### numbers and the beatles

it is no secret that i hate math -- really hate it. hated it in high school, and am hating it currently because i apparently didn't do enough of it in high school to facilitate a career in English and writing. you see, the state of nebraska would like all of its potential writers to know about quadratic equations, complex numbers, inequalities, graphs of equations, graphs of functions, inverse functions, graphs of polynomial functions of degree greater than 2, zeros of polynomials, complex and rational zeros of polynomials, and trigonometric functions of angles, thank you very much. just in case. even though everyone knows you forget what you don't use in a matter of months, regardless of how much you paid for it.

tan: that is why technical schools are usually a much better option than 4-year degrees, because you don't have to learn all this stuff that's completely irrelevant to what i actually want to do. why do schools do that?? i guess i am just more practical than "having a broad view of the world" and "breadth of knowledge" and all that. just learn what you need to, and why would you pay money and waste time learning the rest? oh, and i am the walking antithesis (reciprocal?) of that statement, as you are about to find out.

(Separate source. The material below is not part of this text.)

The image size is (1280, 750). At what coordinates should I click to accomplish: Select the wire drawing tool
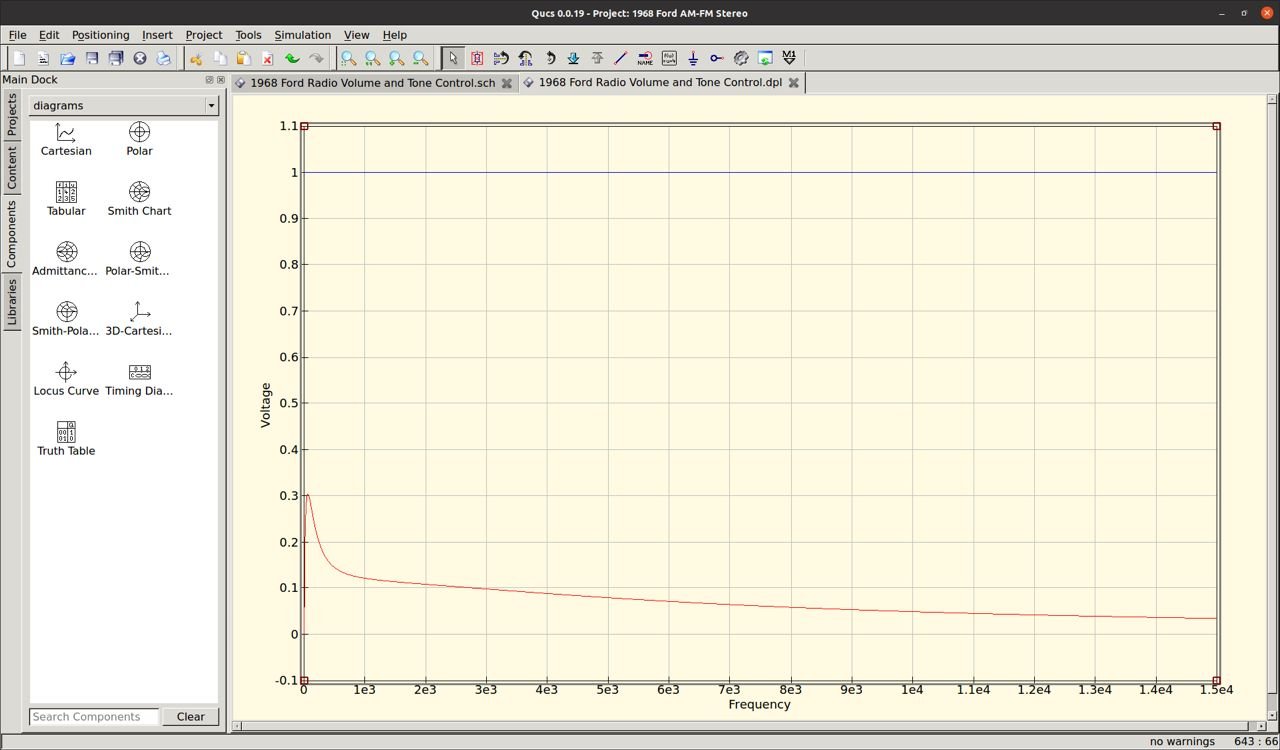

so anyways, as you've probably figured out, i found out that i have to take two more math courses before i'm admitted to the university next semester, so i'm in a brief 5-week class to brush up on my beginning algebra skills before i dive into those courses. but oh wait, i never had any of those skills, so this class is a mild form of torture, from 8:30-9:30 five days each week.

(to give you an idea of how elementary (literally) the course is, today we learned what polynomials were, and last week what the origin of a graph is, and which direction the X and Y axes go. and yes, i DO remember this from school. vaguely.)

a few days ago, we were discussing an elemantary principle of graphing. as is my habit when i don't feel a need to listen, i zoned out for a while. but my attention was arrested by the line on the graph that represents a simple equation such as x+y=6. most of you know this, but no matter what number you plug in there for X and Y to satisfy the equation, the dots will always line up into a perfect straight line on your graph. i was suddenly in a trance and couldn't stop thinking "WHY does it do that??" i was struck by the beauty and order of mathematics and numbers and how they all relate to each other in an infinite number of ways. (i like thinking about mathematics in a more abstract way, which allows me to appreciate it without actually knowing how to do it.) but think about it: numbers are just things people made up, using their own minds, yet they are solid logical facts, REAL STUFF, and no one, EVER, argues that 1+1 does not =2; or that 1=0. it's more than obvious. but numbers still seem to exist for their own sake. there is so much order and design in math, it makes it hard to see why any mathematician could ever be an atheist. (of course, i could say the same for musicians, scientists, doctors, and anyone else who studies reality.)

to me, math is like the beatles. i know the parallel there is really obvious, but i'll explain it anyways. just like with a lot of music, i can appreciate math without actually liking it. do i like most beatles music? no, because it sounds like everything else, or worse. but others insist that the beatles were original pioneers of their time, and brave and courageous trailblazers (you'd think they were talking about the Founding Fathers). so i begrudgingly yield the beatles a bit of lazy appreciation, even though i still own zero (which, as i learned, is a bit of a debated "number") of their music and don't care to change that fact.

so i can appreciate the order -- and, alright, beauty -- of math and the beatles and what each has apparently done for the furtherance of the species, without actually enjoying the music, or wanting to ever see a set of numbers again. ever.